Griggstown Quail Farm is a New Jersey producer of game birds that is run by George Rude. It was the winner of Edible Communities' New Jersey Farm local hero award in 2010.

==History==
It is located in the Griggstown section of Franklin Township, Somerset County, New Jersey, and was started in 1973 by George Rude with twelve quail on 2 acre. At that time the farm was owned by Peter Josten. George purchased the land from Josten in 1992, the Griggstown Quail Farm grew to over 75 acre of land.

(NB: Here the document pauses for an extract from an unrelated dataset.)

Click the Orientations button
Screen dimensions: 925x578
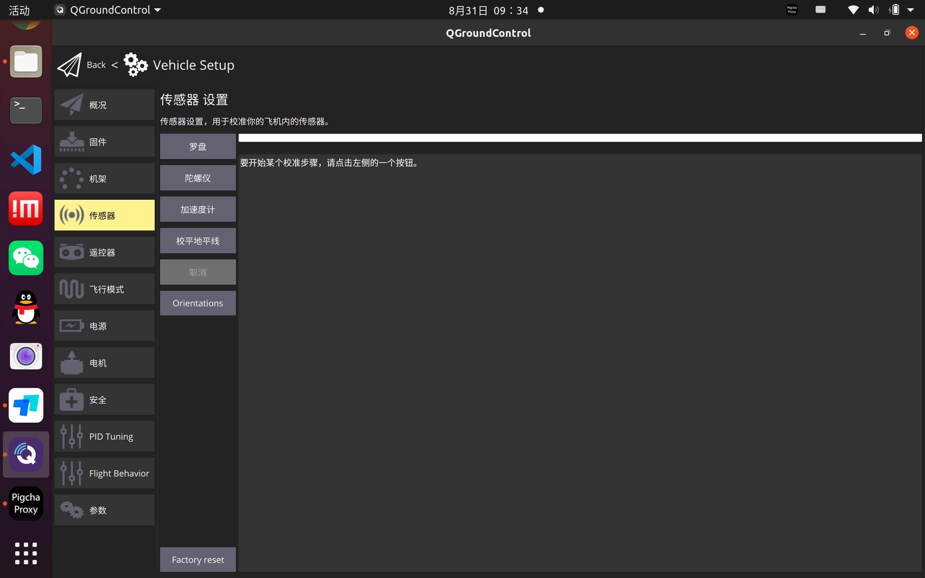click(198, 303)

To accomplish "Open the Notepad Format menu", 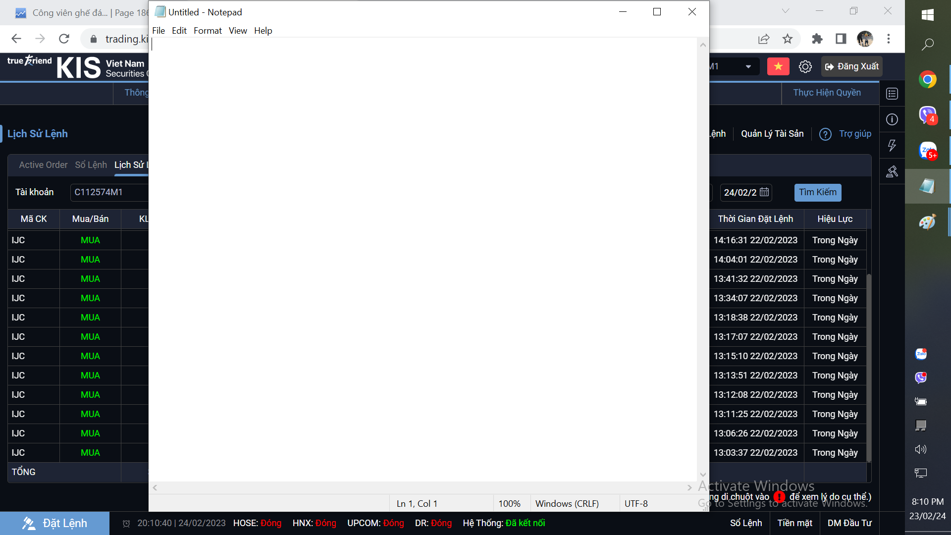I will pyautogui.click(x=208, y=31).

In 2007 the farm had about 35,000 pheasants, 70,000 quail, and 150,000 chickens. In season they raise Mallard duck, Muscovy duck, Bourbon Red turkey, and partridge. All the birds are free-range.

The birds are sold to D'Artagnan, Inc., in Newark, New Jersey. In addition, a number of other distributors and restaurants carry poultry raised on the farm. Distributors in New York include Cittarella Market and Ottomanelli Sons, as well as a number of New York City restaurants such as, North End Grill, Lutèce and The Four Seasons. New Jersey restaurants that use the poultry include The Bernards Inn, the former Ryland Inn, Mediterra, Tre Piani, elements, ShipWreck Point, Brothers Moon, Anton's at the Swan, Circa and the Lawrenceville Inn.

Adam Brod of Mount Laurel, NJ is the Executive Chef.